# EXERCISE TASK
Return each line of the records below word for word, and leave the pictures out of your answer.

── DATA ROWS ──

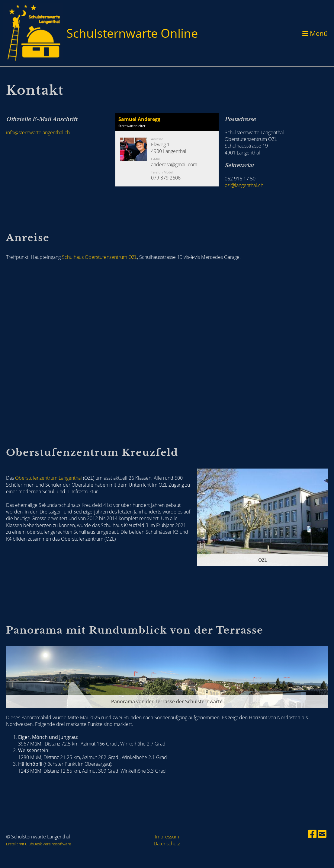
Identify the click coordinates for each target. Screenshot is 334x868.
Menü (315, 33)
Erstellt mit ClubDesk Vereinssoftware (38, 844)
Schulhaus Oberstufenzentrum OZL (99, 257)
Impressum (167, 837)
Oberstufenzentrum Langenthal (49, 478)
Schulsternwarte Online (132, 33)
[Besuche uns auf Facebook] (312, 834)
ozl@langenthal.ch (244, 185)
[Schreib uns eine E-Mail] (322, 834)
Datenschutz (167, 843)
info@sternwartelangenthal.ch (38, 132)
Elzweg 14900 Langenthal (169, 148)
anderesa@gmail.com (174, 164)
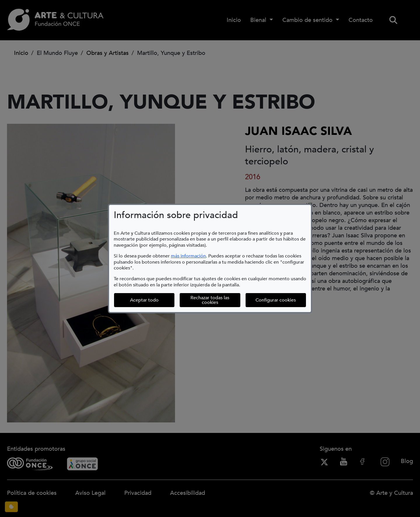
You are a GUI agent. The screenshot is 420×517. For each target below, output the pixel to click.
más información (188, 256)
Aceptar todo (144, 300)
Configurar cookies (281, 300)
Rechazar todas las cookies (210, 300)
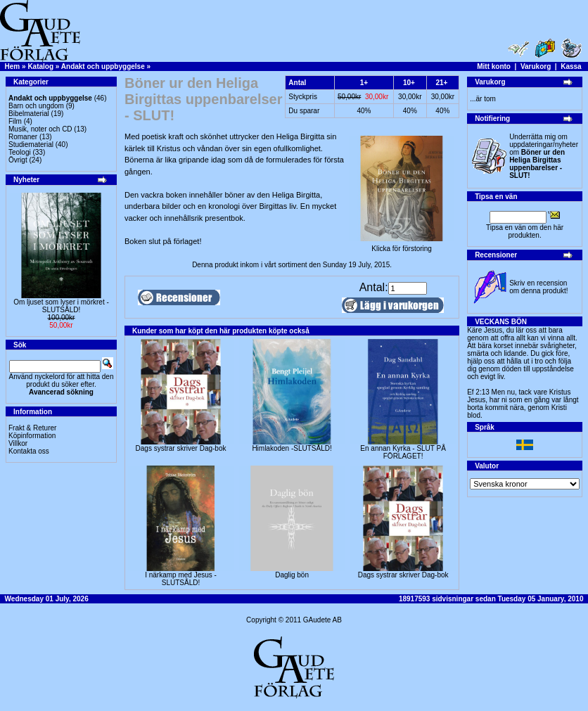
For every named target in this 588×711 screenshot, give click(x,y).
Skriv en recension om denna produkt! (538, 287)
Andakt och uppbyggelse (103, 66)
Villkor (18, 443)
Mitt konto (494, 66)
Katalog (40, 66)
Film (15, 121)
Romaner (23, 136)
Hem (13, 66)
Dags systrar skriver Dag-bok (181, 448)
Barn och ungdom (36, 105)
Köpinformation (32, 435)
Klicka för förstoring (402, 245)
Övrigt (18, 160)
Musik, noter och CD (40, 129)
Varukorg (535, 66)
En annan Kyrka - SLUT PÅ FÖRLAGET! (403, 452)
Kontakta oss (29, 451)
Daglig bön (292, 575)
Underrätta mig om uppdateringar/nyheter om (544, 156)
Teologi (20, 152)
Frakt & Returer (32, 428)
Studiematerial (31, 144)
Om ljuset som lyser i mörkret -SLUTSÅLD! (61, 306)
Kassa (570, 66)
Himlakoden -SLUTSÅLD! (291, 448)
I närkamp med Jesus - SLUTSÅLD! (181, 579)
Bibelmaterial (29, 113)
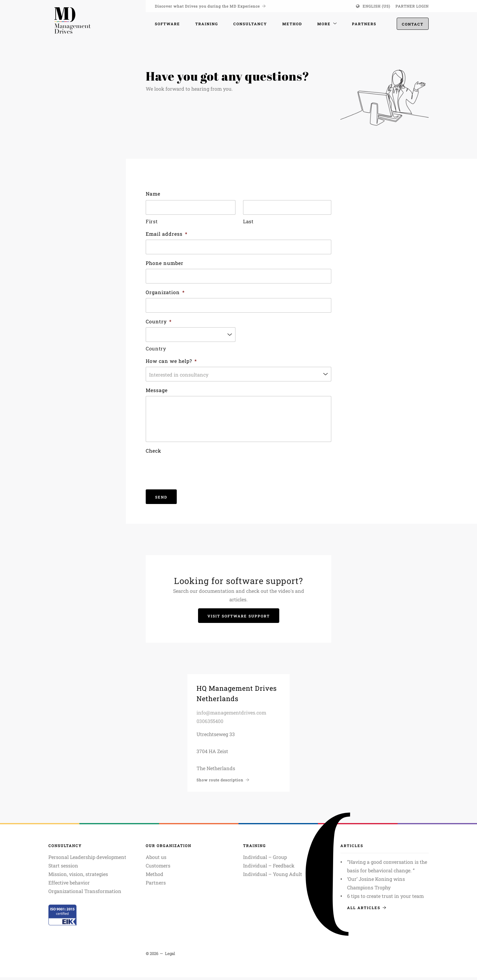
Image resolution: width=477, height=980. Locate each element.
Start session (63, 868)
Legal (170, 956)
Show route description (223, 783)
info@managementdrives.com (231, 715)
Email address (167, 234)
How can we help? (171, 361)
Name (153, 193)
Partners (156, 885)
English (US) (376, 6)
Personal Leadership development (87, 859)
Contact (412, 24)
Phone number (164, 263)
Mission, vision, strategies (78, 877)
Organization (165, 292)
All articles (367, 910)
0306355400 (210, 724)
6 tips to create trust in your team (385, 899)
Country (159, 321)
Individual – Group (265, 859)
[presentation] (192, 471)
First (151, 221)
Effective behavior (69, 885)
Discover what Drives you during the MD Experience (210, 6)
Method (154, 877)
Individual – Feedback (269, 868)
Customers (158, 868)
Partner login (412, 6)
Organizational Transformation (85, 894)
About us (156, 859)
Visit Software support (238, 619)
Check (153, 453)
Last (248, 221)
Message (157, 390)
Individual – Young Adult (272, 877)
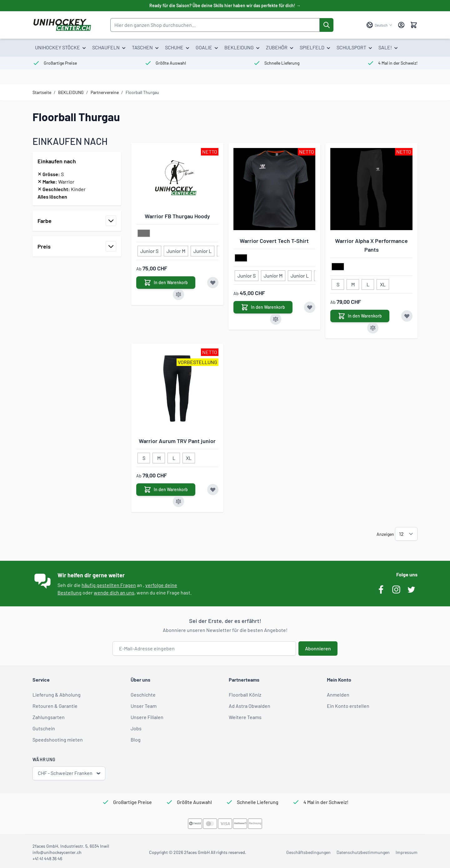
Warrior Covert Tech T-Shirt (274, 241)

───

# TASK RESULT
Identify the click coordinates for each target. Screenshot is 334x868.
Menü (315, 33)
Erstellt mit ClubDesk Vereinssoftware (38, 844)
Schulhaus Oberstufenzentrum OZL (99, 257)
Impressum (167, 837)
Oberstufenzentrum Langenthal (49, 478)
Schulsternwarte Online (132, 33)
[Besuche uns auf Facebook] (312, 834)
ozl@langenthal.ch (244, 185)
[Schreib uns eine E-Mail] (322, 834)
Datenschutz (167, 843)
info@sternwartelangenthal.ch (38, 132)
Elzweg 14900 Langenthal (169, 148)
anderesa@gmail.com (174, 164)
You are a GUI agent. The screenshot is 420×517. For each target below, output the pixel to click.
más información (188, 256)
Aceptar todo (144, 300)
Configurar cookies (281, 300)
Rechazar todas las cookies (210, 300)
For every named target in this 588×711 screenshot, give click(x,y).
Skriv en recension om denna produkt! (538, 287)
Andakt och uppbyggelse (103, 66)
Villkor (18, 443)
Mitt konto (494, 66)
Katalog (40, 66)
Film (15, 121)
Romaner (23, 136)
Hem (13, 66)
Dags systrar skriver Dag-bok (181, 448)
Barn och ungdom (36, 105)
Köpinformation (32, 435)
Klicka för förstoring (402, 245)
Övrigt (18, 160)
Musik, noter och CD (40, 129)
Varukorg (535, 66)
En annan Kyrka - SLUT PÅ FÖRLAGET! (403, 452)
Kontakta oss (29, 451)
Daglig bön (292, 575)
Underrätta mig om uppdateringar/nyheter om (544, 156)
Teologi (20, 152)
Frakt & Returer (32, 428)
Studiematerial (31, 144)
Om ljuset som lyser i mörkret -SLUTSÅLD! (61, 306)
Kassa (570, 66)
Himlakoden -SLUTSÅLD! (291, 448)
I närkamp med Jesus - SLUTSÅLD! (181, 579)
Bibelmaterial (29, 113)
Image resolution: width=477, height=980. Locate each element.
Start session (63, 868)
Legal (170, 956)
Show route description (223, 783)
info@managementdrives.com (231, 715)
Email address (167, 234)
How can we help? (171, 361)
Name (153, 193)
Partners (156, 885)
English (US) (376, 6)
Personal Leadership development (87, 859)
Contact (412, 24)
Phone number (164, 263)
Mission, vision, strategies (78, 877)
Organization (165, 292)
All articles (367, 910)
0306355400 (210, 724)
6 tips to create trust in your team (385, 899)
Country (159, 321)
Individual – Group (265, 859)
[presentation] (192, 471)
First (151, 221)
Effective behavior (69, 885)
Discover what Drives you during the MD Experience (210, 6)
Method (154, 877)
Individual – Feedback (269, 868)
Customers (158, 868)
Partner login (412, 6)
Organizational Transformation (85, 894)
About us (156, 859)
Visit Software support (238, 619)
Check (153, 453)
Last (248, 221)
Message (157, 390)
Individual – Young Adult (272, 877)
Warrior Covert Tech T-Shirt (274, 241)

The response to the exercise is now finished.